- **WORK TO DO**:
1. Which three moral issues does the passage on the Bible and war name as ones the Bible is ambiguous about?
2. Reproduce the part of the passage on the Bible and war starting with "This book is" and going on through "support their side.".

- **SELECTED EXCERPT**:
********

This book is a tract for the times. It is written for Christians who love the Bible and acknowledge its authority for faith and life. It faces openly the fact that the Bible is ambiguous about many great moral issues, such as slavery, the place of women, and war and peace. That is to say that people on either side of the argument can quote considerable selections of scripture that seem clearly to support their side.
For Christians in the peace movement to work with a “mini-canon” of beloved peace passages, totally ignoring the war passages, and for the advocates of peace through strength to work with the war passages and ignore the peace passages gets us nowhere. Someone needs to present as plainly and honestly as possible both sides of the ambiguity and to work through them to a position that is faithful to the central thrust of scripture and to the Lord of scripture. Until we can do that, millions of Christians will be “nowhere” on one of the most critical issues of our time.

********

- **COLLECTED DATA**:
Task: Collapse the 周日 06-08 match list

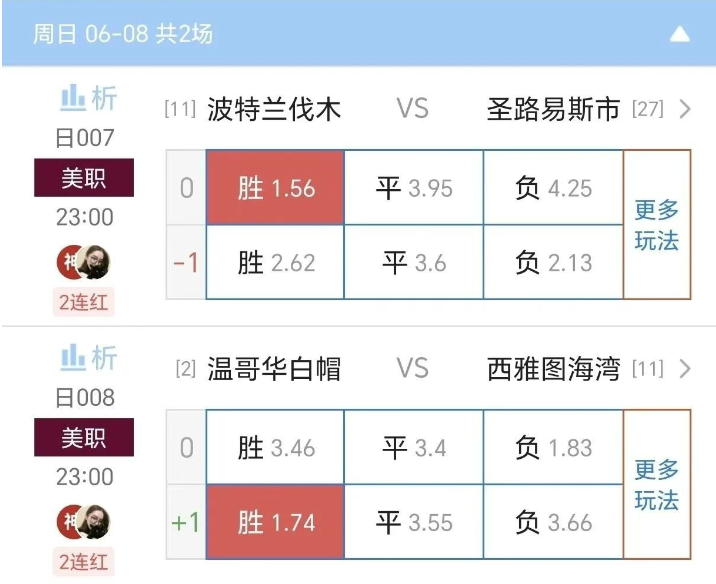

********

- **ANSWERS IN ORDER**:
1. Slavery, the place of women, and war and peace.

2.
This book is a tract for the times. It is written for Christians who love the Bible and acknowledge its authority for faith and life. It faces openly the fact that the Bible is ambiguous about many great moral issues, such as slavery, the place of women, and war and peace. That is to say that people on either side of the argument can quote considerable selections of scripture that seem clearly to support their side.